Extracted information:
== Segment start ==

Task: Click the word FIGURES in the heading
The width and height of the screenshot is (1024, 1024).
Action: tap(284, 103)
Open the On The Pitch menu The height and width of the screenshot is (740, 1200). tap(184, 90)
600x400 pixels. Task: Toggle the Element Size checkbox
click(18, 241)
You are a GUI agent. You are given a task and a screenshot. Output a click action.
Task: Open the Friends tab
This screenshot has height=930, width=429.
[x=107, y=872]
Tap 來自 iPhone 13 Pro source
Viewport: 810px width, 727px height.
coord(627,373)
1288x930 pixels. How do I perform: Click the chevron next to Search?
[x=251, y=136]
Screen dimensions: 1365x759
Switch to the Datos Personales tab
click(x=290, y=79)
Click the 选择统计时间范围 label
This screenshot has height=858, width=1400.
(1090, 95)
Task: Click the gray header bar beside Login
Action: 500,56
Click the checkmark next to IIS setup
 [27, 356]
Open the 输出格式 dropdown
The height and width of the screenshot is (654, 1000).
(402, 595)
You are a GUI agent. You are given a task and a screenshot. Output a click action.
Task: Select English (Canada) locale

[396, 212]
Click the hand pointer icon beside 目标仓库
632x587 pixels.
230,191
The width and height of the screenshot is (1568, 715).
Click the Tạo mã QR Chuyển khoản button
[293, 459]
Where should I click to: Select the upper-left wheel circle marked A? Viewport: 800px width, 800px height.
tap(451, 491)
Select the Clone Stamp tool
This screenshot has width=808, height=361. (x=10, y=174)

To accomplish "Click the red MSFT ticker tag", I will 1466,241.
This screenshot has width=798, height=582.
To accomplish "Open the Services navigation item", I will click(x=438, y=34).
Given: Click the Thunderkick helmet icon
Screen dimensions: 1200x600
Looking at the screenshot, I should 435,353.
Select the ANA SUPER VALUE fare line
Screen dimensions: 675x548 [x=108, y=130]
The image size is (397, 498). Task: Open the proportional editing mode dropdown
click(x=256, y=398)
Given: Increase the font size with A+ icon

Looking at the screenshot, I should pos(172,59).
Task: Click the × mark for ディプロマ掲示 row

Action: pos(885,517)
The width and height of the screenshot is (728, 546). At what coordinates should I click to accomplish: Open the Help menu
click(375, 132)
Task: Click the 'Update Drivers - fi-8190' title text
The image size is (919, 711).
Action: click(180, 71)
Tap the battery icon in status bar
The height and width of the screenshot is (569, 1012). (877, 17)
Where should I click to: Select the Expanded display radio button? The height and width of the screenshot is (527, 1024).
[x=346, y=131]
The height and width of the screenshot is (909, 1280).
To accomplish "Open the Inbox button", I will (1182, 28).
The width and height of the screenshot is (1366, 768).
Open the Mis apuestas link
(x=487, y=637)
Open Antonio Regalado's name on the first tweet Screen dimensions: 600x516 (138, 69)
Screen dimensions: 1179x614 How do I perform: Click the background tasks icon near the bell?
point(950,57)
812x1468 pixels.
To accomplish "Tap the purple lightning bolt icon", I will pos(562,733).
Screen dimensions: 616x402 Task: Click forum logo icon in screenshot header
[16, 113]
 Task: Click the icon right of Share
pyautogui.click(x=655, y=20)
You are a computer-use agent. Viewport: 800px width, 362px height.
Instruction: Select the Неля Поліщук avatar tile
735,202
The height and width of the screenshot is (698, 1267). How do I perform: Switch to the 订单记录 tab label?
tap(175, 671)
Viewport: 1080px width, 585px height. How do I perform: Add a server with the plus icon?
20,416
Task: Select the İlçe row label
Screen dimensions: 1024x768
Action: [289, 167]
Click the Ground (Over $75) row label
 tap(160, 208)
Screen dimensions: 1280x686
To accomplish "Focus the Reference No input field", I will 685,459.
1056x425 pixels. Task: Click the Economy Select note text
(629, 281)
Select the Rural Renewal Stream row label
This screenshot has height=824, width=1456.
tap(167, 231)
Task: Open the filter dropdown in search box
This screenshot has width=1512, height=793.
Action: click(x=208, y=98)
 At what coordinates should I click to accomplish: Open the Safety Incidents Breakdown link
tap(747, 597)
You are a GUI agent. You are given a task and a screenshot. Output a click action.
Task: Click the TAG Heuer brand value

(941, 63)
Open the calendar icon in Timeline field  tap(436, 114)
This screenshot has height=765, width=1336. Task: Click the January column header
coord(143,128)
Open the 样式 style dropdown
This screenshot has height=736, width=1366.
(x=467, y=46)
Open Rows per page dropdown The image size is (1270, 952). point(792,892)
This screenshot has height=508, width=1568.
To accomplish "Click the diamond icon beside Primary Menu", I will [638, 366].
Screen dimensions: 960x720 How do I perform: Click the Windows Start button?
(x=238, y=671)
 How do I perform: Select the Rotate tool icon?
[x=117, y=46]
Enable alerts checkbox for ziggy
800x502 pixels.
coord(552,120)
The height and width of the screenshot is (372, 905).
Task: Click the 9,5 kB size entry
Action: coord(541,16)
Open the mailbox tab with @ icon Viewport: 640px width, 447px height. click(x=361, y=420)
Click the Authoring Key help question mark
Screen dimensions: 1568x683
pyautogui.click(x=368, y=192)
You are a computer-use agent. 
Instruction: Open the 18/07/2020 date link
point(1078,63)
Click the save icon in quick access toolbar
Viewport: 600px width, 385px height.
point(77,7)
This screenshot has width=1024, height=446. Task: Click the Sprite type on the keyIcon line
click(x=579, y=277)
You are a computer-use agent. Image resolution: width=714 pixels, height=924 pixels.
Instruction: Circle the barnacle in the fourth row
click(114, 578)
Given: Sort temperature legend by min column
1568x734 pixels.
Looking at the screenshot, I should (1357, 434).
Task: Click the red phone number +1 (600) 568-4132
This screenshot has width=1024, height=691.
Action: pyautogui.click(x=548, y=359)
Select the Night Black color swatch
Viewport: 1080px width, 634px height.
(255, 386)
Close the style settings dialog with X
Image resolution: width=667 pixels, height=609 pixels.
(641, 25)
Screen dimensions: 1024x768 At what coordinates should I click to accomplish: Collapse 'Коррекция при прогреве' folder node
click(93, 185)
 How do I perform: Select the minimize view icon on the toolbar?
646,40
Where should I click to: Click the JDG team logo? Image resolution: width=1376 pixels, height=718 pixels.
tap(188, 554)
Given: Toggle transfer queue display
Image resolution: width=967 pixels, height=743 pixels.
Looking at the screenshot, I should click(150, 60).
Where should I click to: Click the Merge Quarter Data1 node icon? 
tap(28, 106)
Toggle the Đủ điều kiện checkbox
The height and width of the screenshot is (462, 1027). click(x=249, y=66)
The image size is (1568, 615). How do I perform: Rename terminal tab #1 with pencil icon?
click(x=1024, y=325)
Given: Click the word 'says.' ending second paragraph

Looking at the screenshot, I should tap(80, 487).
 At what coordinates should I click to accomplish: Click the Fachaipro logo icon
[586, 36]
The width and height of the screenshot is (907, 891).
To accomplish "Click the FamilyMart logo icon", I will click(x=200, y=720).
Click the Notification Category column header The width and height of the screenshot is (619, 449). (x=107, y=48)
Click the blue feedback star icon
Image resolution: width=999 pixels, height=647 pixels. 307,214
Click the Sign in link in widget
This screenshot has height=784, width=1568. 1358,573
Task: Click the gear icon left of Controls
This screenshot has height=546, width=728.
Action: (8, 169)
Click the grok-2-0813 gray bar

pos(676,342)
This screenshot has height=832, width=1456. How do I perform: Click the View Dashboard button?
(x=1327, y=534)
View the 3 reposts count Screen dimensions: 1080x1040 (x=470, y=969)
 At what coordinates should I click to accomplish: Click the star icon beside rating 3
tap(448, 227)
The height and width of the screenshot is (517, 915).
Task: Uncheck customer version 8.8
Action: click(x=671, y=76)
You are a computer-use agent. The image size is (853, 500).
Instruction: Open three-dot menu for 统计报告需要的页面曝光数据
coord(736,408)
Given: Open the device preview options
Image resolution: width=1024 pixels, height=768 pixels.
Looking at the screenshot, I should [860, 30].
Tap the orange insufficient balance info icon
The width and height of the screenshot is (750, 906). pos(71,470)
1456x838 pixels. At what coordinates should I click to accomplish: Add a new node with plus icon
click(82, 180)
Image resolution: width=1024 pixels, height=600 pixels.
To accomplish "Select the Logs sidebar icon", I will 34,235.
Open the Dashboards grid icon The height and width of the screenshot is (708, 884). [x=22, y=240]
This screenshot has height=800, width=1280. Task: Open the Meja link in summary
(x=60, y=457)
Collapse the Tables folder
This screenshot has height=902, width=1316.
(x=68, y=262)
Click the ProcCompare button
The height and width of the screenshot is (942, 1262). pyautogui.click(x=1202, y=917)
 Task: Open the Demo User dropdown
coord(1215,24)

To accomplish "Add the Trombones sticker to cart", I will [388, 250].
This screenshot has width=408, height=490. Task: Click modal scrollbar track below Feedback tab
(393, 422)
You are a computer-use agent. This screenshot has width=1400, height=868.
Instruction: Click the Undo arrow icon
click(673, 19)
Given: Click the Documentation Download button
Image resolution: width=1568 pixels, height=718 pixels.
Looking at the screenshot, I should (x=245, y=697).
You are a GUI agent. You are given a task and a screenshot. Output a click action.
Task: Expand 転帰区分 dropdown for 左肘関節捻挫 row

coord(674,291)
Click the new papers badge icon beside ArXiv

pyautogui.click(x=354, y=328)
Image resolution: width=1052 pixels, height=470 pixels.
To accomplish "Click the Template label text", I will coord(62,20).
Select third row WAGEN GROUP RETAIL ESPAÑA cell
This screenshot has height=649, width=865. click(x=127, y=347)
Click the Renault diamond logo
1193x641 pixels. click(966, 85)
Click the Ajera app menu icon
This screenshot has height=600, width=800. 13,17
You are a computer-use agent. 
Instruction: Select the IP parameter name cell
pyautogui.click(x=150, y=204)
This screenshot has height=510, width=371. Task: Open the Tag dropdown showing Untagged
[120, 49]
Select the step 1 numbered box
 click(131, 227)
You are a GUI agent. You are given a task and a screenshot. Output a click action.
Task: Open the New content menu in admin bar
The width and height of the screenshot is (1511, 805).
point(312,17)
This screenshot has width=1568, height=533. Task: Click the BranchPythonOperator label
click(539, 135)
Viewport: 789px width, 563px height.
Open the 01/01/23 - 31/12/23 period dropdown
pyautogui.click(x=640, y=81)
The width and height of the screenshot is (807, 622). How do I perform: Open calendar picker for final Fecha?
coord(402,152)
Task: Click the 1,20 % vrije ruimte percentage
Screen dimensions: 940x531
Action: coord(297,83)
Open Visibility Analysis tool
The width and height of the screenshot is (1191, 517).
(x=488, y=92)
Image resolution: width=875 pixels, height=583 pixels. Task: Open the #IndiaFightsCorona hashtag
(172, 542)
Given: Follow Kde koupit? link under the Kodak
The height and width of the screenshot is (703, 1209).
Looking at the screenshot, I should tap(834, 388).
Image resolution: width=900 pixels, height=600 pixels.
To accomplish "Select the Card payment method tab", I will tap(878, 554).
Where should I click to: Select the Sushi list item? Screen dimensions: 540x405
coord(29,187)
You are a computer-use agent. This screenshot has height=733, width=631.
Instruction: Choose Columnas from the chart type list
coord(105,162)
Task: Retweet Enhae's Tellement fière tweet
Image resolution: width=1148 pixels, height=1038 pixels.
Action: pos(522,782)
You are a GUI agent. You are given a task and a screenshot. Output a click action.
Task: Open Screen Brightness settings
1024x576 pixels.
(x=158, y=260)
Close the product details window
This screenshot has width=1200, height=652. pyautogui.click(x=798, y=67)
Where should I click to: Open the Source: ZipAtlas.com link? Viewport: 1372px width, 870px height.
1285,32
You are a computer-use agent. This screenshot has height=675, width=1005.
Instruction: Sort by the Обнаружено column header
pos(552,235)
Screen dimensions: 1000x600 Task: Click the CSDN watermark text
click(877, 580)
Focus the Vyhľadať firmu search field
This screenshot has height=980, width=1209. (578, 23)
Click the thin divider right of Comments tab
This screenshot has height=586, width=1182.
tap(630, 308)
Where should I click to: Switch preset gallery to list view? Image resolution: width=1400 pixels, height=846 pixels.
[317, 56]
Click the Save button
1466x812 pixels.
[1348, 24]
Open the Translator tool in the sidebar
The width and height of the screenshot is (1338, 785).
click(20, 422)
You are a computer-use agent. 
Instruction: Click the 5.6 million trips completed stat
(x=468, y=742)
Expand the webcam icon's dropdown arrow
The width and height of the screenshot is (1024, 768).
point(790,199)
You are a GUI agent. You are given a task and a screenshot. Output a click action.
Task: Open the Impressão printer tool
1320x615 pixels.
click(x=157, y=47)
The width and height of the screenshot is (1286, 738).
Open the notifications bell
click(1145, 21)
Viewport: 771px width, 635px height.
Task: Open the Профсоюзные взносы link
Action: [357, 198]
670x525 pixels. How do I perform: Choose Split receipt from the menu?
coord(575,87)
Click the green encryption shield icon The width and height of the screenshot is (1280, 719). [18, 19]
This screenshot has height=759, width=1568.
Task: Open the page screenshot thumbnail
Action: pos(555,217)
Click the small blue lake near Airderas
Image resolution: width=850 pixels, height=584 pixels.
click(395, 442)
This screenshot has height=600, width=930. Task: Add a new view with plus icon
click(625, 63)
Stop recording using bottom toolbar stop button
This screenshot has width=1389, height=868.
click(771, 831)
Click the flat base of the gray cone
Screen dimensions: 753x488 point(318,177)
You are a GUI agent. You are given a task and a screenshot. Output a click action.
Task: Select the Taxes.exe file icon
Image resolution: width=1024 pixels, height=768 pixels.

== Segment end ==

Work order:
As the answer, set down only the lines from the data above between the one holding "Where should I click to: Select the Expanded" and the one holding "You are a computer-use agent. Viewport: 800px", inclusive, exactly as they read.

The answer:
Where should I click to: Select the Expanded display radio button? The height and width of the screenshot is (527, 1024).
[x=346, y=131]
The height and width of the screenshot is (909, 1280).
To accomplish "Open the Inbox button", I will (1182, 28).
The width and height of the screenshot is (1366, 768).
Open the Mis apuestas link
(x=487, y=637)
Open Antonio Regalado's name on the first tweet Screen dimensions: 600x516 (138, 69)
Screen dimensions: 1179x614 How do I perform: Click the background tasks icon near the bell?
point(950,57)
812x1468 pixels.
To accomplish "Tap the purple lightning bolt icon", I will pos(562,733).
Screen dimensions: 616x402 Task: Click forum logo icon in screenshot header
[16, 113]
 Task: Click the icon right of Share
pyautogui.click(x=655, y=20)
You are a computer-use agent. Viewport: 800px width, 362px height.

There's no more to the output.